With Jesper diving directly into the nuts and bolts of social media — covering areas such as RSS (Really Simply Syndication)  and integrating Linkedin and Twitter accounts — I thought it worthwhile to attempt a preliminary and contrastive introduction to the term social media. Social media definitions are contested territory, so please consider the following definitions my pesonal take on the subject. The primary objective is to find out whether we’re all on the same page — or not…

The State of  the Media Landscape

Numerous media experts have pointed out that we’re witnessing a democratization(1) of the media landscape. Consumers have turned into users and producers — and web 2.0 technologies enable everyone to cheaply or freely create their own media channel — facebook profiles, blogs, podcasts, vlogs, microblogs. Industrial media placed media power in the hands of few people — newspaper owners, broadcast companies, national radios. The democratization process leads to proliferation, which, in turn, leads to clutter.

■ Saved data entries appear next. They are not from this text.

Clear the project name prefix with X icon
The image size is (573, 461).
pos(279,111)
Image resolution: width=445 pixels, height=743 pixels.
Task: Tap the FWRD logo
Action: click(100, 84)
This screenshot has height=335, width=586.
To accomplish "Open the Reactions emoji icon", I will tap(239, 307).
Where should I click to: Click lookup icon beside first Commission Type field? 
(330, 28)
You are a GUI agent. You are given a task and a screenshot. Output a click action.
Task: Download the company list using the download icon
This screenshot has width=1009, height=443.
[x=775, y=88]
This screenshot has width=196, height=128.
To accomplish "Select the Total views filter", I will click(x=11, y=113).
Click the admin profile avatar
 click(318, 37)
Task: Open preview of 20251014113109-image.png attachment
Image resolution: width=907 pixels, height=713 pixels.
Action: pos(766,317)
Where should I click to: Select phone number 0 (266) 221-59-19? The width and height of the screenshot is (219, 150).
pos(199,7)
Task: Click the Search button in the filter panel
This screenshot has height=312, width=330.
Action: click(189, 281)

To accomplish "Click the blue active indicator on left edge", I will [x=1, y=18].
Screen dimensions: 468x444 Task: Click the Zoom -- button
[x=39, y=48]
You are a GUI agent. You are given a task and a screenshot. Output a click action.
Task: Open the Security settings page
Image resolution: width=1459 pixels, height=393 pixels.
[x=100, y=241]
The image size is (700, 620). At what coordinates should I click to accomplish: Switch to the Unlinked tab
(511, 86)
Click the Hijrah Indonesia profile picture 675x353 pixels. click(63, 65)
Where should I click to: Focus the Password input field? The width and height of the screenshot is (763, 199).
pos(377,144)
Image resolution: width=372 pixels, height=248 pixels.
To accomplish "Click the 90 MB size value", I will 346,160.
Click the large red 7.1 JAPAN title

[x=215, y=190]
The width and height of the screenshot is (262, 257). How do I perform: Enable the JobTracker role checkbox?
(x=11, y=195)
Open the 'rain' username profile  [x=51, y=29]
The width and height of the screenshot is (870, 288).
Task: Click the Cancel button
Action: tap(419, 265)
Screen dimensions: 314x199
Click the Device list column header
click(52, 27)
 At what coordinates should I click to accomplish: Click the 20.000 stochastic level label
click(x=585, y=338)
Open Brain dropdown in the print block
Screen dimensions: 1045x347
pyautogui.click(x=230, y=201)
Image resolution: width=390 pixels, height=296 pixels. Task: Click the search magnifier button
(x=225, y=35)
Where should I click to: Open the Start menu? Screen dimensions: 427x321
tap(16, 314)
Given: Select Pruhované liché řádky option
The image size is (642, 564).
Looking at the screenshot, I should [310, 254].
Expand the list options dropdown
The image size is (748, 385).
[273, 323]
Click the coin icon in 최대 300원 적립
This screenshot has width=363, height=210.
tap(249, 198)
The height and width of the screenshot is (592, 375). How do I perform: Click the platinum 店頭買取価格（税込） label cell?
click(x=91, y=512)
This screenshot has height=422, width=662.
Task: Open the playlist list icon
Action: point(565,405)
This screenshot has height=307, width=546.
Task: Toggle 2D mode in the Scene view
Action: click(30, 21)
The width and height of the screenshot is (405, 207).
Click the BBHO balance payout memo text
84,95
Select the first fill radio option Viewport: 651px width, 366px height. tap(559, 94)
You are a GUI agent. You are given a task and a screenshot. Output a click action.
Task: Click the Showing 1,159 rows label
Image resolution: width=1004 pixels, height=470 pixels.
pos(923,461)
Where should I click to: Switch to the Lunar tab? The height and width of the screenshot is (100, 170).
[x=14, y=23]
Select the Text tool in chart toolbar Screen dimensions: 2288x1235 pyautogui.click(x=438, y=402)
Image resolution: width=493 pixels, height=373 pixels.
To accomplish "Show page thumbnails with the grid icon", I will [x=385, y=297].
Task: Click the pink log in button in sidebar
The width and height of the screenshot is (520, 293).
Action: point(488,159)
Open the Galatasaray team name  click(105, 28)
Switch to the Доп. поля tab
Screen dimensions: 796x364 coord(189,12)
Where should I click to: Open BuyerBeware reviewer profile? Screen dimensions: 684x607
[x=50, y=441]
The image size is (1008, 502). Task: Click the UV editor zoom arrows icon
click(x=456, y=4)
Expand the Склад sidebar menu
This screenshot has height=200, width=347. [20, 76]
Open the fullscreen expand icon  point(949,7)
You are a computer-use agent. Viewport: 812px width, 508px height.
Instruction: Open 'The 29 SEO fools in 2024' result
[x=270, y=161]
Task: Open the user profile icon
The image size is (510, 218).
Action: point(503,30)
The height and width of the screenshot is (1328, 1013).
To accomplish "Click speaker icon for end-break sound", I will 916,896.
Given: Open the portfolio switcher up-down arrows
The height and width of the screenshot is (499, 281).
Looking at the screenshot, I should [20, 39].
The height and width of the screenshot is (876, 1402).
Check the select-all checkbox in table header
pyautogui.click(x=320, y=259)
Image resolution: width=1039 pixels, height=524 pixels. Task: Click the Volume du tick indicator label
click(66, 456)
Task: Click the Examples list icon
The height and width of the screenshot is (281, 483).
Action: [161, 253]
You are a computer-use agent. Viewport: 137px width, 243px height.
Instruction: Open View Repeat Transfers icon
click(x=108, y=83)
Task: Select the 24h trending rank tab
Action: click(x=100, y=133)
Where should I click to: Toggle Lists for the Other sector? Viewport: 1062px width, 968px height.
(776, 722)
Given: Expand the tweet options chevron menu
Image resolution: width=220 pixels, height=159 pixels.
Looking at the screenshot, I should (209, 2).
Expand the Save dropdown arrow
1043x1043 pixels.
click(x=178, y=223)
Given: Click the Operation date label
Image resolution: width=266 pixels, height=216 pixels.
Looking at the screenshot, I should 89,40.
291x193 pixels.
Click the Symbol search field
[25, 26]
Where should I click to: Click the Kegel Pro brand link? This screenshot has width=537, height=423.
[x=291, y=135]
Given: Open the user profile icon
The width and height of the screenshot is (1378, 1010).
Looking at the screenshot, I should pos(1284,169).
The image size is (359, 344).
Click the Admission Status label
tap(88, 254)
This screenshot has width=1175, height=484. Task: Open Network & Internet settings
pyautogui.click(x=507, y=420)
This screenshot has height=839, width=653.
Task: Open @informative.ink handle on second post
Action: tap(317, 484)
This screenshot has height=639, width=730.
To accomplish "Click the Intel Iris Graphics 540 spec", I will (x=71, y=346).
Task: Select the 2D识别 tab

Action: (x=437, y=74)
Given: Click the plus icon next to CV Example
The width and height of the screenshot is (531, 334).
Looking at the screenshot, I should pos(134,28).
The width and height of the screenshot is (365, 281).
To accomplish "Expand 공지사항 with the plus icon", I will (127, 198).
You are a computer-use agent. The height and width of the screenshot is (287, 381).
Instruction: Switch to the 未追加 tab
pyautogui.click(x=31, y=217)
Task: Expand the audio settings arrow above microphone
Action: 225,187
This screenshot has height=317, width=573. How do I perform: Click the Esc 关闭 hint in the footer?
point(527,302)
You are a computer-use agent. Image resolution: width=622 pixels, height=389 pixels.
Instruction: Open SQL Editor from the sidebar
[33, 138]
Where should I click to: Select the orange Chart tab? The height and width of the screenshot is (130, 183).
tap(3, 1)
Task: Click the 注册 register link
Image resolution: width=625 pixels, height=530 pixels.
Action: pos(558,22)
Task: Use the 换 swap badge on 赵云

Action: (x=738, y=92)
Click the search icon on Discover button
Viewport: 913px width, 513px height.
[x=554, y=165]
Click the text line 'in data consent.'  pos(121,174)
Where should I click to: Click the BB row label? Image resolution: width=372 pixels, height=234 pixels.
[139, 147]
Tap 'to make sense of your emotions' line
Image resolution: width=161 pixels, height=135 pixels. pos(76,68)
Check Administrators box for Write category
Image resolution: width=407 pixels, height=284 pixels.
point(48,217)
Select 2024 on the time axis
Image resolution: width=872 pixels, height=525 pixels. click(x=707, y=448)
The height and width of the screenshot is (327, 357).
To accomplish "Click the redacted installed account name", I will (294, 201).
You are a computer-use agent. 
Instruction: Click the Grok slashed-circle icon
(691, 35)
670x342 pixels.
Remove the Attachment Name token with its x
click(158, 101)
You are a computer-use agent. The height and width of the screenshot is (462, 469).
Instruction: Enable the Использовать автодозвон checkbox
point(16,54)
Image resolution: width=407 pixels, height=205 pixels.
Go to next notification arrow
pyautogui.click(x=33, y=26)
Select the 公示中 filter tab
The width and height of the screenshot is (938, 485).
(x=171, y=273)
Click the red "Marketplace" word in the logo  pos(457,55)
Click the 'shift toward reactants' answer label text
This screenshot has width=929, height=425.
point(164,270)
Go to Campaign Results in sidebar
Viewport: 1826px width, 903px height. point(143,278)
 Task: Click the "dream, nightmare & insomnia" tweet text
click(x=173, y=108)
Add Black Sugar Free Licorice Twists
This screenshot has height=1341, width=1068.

Technorati analyses have shown that during a period of three months last year, 7 million blogs were created — the blogs contained 900,000 posts — this generation of new media channels took place during one 24 hour period.

Attention has become a scarcity. If one subscribes to a mild kind of linguistic determinism, it could be argued that by changing how we communicate — and how information can be aggregated, syndicated, dissemminated & analyzed — we change society.

A McCann survey has shown that 83% watch video clips on a regular basis. 78% read blogs. 57% are members of social networks. The percentage of RSS users has grown from 15% to 39% in a year. Podcast have become mainstream.

The Darwinian struggle for attention is taking place between the search engines, offering contextual and relevant results, the social networks, offering collaboration & social proof platforms, and the recommendation engines, offering powerful endorsement platforms.

Industrial Media

Writing writers
Limited number of media channels
Editorial control
High barrier of entry
Static architecture
Passive consumers
Expert proof
Expert intelligence

Social Media

Writing readers
Proliferation of media channels
Messages take on lives of their own
Low barrier of entry
Liquid archicture
Active user producers
Social proof
Collective intelligence

Notes:
1. “What characterizes the networked information economy is that decentralized individual action – specifically, new and important cooperative and coordinate action carried out through radically distributed, nonmarket mechanisms that do not depend on proprietary strategies – plays a much greater role than it did, or could have, in the industrial information economy” Benkler, Yochai (2006). The Wealth of Networks: How Social Production Transforms Markets and Freedom.

What Is Social Media was written By Kasper Bergholt.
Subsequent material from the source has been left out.